When Caragiulo pointed out that someone had provided him information about a new courthouse that was built in Bay County at a cost of $12 million for 60,000 square feet, Gaubatz replied that staff researched that project and learned the “hard” construction expense was $284 per square foot.
In response to a question from Chair Maio, Gaubatz noted that the South County figure included a 4-percent “escalation,” with the expectation that construction costs will be higher by the time the project is put out for bid. Indications are that the expense could be 6 percent higher in two years, Gaubatz added.
If the cost could be reduced to $350 per square foot, Hines pointed out, the county might be able to pay for the facilities in South County without having to seek a referendum.
Botelho suggested that if the board chose to adjust its five-year capital project plan to carve out funding for the South County Courthouse and R.L. Anderson renovations, that could delay other construction that already has been promised to the public.
“We have to take the heat for that if we jostle this or change it, based upon what the community needs versus what it needed when [the Surtax 3 measure] passed [in 2007], Hines replied.
Robinson complained that staff had the board vote on the 2017-2021 surtax funding plan just prior to the discussion of the referendum projects. “It is kind of strange, the sequence in which we’ve done this.”

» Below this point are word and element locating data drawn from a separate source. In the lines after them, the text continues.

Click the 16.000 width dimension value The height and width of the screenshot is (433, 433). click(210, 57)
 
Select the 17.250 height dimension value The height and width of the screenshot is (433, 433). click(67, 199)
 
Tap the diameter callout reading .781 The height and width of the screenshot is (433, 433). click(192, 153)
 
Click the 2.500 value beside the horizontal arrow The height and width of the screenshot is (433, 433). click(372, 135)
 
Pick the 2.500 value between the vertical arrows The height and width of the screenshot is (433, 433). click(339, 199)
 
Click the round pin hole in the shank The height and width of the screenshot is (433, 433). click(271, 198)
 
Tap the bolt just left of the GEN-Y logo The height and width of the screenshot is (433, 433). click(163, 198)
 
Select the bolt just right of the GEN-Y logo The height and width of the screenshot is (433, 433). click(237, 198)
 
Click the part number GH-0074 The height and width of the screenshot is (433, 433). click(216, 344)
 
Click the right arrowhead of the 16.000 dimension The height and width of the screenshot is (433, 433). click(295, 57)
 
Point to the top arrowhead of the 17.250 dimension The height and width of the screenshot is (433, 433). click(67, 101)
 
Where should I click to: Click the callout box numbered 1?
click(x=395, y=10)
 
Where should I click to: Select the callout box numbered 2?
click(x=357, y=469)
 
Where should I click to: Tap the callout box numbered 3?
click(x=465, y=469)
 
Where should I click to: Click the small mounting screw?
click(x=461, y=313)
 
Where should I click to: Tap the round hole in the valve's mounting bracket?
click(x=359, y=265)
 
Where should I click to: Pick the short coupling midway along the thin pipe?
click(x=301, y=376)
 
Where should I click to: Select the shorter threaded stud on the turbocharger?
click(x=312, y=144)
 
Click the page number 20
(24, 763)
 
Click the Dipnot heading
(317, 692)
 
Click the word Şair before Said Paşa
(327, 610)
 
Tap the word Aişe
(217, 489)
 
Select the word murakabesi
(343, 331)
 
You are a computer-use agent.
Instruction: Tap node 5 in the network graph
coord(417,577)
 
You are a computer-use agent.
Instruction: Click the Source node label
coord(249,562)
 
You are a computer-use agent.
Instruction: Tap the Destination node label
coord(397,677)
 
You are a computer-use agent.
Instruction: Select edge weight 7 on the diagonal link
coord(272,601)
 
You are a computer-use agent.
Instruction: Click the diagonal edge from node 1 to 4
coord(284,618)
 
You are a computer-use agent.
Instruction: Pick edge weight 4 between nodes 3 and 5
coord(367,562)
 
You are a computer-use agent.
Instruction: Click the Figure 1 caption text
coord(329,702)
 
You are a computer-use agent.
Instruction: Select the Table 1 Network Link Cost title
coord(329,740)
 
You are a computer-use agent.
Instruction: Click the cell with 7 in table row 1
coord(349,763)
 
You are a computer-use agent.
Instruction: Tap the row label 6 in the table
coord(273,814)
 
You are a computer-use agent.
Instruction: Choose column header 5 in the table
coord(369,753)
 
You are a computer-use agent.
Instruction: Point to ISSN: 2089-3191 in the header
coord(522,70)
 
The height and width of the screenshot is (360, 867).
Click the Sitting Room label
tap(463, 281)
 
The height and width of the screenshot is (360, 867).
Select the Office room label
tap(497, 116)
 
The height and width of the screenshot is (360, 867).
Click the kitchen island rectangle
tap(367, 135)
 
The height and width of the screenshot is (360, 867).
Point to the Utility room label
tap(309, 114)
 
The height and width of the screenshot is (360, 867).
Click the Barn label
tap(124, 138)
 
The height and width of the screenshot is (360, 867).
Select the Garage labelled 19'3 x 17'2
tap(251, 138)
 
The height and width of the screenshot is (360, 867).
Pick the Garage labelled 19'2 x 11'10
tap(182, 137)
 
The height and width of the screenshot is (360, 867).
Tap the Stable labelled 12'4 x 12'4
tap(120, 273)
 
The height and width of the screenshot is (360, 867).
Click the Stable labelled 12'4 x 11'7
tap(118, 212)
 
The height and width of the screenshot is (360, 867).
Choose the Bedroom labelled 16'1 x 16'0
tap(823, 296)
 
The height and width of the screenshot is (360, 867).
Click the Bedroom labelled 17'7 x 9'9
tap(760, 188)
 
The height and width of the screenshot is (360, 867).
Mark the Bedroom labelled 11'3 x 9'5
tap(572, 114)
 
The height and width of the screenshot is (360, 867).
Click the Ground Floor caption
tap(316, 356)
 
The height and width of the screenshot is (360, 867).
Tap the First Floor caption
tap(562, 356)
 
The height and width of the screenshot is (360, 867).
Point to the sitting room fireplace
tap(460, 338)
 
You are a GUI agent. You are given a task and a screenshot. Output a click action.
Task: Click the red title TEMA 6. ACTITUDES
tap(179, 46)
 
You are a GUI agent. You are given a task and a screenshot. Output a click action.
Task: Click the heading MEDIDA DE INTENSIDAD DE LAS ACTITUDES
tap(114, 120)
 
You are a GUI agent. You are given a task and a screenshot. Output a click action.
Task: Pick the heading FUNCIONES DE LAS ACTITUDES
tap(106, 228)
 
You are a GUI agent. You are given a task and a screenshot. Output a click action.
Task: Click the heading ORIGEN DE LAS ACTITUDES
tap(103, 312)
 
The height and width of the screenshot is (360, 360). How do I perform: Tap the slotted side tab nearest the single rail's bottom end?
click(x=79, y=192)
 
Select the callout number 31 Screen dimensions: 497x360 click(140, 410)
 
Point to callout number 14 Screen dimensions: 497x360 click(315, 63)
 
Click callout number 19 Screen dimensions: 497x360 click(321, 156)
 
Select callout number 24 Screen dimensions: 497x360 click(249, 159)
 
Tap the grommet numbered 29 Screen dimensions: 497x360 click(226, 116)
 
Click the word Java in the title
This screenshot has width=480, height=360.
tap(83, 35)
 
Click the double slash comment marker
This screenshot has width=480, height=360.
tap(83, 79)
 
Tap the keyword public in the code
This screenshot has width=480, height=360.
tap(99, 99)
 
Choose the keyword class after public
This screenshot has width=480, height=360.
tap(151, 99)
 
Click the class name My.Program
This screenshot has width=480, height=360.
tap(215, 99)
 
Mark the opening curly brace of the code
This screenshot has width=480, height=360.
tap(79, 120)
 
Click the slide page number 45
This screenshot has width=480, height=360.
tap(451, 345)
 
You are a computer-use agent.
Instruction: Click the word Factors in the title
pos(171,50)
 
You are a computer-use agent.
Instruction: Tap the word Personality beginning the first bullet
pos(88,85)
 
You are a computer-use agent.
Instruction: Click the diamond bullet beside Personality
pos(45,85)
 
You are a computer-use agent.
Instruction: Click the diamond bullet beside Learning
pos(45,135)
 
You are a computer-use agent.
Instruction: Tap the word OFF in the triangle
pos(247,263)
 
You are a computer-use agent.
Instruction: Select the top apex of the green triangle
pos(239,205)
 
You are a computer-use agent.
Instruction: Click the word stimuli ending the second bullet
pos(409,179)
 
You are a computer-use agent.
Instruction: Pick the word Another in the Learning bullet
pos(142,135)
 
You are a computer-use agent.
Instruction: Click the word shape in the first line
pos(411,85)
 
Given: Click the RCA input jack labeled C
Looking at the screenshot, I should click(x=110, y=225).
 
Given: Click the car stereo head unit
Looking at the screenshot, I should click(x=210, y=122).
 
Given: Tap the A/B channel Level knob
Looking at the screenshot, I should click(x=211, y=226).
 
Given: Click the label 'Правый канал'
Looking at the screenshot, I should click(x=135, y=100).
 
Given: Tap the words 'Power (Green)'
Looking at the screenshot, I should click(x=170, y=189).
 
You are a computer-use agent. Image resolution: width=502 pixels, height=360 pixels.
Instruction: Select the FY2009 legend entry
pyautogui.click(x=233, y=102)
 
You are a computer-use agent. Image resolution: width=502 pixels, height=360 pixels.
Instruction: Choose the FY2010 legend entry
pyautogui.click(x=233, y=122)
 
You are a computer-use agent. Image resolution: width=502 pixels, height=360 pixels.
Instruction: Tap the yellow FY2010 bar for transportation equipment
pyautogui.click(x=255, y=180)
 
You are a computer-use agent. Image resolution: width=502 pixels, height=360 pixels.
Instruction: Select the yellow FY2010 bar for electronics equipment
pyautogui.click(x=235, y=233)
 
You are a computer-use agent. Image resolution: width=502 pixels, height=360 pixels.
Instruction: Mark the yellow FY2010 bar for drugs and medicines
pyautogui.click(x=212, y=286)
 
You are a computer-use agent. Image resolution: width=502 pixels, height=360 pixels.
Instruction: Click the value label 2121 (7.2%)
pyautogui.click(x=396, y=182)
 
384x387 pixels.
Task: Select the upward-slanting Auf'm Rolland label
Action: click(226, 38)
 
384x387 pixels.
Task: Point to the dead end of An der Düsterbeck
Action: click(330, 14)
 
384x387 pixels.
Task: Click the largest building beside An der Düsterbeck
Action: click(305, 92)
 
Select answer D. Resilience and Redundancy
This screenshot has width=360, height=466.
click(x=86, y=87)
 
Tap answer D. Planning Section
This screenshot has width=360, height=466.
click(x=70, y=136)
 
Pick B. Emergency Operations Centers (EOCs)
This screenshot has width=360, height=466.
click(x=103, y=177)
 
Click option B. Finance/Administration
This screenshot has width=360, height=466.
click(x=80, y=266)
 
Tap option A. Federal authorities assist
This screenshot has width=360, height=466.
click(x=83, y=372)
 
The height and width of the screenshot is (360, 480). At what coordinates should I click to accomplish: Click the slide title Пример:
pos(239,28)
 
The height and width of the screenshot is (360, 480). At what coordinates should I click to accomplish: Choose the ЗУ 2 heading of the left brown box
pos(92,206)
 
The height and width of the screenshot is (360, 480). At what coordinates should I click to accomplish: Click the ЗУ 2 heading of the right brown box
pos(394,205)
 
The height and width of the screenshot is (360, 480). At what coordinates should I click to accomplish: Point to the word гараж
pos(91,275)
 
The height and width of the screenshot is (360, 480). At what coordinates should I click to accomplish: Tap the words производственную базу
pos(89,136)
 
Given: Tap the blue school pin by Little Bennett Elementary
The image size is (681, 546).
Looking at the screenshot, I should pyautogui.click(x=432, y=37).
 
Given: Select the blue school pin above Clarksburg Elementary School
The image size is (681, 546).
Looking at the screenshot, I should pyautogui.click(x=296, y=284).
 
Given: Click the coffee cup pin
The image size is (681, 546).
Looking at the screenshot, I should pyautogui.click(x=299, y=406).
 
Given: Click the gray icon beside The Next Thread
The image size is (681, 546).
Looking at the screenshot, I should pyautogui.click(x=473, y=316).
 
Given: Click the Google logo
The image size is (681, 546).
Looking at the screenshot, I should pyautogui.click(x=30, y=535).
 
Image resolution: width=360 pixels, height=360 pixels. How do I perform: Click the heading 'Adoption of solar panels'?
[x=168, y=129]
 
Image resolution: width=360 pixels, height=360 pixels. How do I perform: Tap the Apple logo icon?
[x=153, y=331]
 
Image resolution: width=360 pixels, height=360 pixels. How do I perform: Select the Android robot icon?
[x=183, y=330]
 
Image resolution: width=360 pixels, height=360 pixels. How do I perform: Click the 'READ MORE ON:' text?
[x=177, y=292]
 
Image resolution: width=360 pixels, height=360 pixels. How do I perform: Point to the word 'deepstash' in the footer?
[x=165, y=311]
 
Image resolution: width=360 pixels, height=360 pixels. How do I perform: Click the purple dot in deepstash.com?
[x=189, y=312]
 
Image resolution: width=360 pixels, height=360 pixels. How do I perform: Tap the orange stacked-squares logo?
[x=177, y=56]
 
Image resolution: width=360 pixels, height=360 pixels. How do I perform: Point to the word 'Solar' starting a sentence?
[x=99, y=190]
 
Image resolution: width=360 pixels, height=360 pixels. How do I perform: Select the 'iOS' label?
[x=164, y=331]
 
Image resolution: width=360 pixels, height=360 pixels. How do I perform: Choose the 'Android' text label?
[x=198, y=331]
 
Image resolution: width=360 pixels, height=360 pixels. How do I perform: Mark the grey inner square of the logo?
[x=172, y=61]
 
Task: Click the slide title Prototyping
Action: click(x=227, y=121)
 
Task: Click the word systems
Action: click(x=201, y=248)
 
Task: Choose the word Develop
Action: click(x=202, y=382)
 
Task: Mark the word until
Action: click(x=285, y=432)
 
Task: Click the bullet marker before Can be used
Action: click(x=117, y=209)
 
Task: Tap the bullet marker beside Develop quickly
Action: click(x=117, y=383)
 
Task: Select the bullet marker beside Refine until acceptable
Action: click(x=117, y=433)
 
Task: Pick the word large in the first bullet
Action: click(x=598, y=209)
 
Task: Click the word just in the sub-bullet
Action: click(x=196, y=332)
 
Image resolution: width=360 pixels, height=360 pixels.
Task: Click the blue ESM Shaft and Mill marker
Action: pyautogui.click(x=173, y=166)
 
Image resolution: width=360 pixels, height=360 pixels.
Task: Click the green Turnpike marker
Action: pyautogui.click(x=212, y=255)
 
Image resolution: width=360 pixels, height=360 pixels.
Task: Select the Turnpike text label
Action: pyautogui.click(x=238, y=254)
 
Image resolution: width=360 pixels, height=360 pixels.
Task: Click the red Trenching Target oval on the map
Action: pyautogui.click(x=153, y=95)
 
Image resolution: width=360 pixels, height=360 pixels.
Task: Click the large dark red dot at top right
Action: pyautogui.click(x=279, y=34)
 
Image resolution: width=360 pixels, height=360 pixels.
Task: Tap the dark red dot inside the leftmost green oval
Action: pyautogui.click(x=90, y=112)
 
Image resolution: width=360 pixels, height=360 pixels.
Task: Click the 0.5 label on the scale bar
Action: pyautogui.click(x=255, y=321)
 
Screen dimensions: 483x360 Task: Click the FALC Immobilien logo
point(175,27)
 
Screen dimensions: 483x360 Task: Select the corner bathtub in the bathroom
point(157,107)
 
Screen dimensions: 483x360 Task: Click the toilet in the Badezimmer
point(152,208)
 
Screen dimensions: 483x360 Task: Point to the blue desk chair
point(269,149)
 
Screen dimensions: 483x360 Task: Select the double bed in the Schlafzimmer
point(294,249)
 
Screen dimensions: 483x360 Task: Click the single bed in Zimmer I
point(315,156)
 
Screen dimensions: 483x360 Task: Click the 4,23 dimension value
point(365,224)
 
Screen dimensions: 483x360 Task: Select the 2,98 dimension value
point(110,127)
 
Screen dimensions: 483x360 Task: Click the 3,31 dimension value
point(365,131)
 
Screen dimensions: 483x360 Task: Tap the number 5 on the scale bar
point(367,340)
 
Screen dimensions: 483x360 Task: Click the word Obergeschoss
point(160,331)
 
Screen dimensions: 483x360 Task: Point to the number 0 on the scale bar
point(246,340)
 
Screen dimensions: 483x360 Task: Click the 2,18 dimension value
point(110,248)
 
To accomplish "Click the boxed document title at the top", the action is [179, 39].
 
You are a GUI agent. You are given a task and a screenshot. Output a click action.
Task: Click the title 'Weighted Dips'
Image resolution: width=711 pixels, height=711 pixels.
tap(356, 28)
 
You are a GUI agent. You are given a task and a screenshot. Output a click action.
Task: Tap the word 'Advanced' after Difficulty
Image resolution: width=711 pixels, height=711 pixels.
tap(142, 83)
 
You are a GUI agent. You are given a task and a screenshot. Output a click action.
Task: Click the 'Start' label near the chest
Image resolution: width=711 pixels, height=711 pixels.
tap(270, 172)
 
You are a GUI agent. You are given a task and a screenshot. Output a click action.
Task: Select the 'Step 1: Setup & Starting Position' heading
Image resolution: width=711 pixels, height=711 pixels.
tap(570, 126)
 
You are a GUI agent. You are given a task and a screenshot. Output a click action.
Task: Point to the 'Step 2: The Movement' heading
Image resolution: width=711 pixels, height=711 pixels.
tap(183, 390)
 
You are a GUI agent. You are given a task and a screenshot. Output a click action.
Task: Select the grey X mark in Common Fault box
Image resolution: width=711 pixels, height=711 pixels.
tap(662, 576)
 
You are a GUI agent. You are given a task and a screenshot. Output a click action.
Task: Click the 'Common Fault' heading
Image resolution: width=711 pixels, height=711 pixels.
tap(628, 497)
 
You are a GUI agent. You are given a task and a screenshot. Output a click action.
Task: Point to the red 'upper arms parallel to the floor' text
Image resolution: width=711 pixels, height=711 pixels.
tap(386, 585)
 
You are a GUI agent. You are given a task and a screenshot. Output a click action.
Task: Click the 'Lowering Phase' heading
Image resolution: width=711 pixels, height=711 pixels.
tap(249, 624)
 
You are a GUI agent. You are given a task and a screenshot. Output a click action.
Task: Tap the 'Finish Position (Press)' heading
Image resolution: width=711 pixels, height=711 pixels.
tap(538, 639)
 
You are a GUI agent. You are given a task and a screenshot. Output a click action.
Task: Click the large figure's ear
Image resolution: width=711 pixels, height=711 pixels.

After Shannon LaFon of the county’s Office of Financial Management told the board that about $6.8 million in surtax revenue would be available in the next two fiscal years — with a borrowing capacity of $11 million over the next five years — Robinson suggested staff delve into the numbers for the next two years, including the borrowing capacity.
She also told Gaubatz to take “a big picture look” at the cost estimates for the South County projects.
Gaubatz offered one further defense of the figures he provided on May 18: “What we [were] asked to prepare is a not-to-exceed budget for the referendum,” but the hope always remains to “bring [the projects] in well under budget.”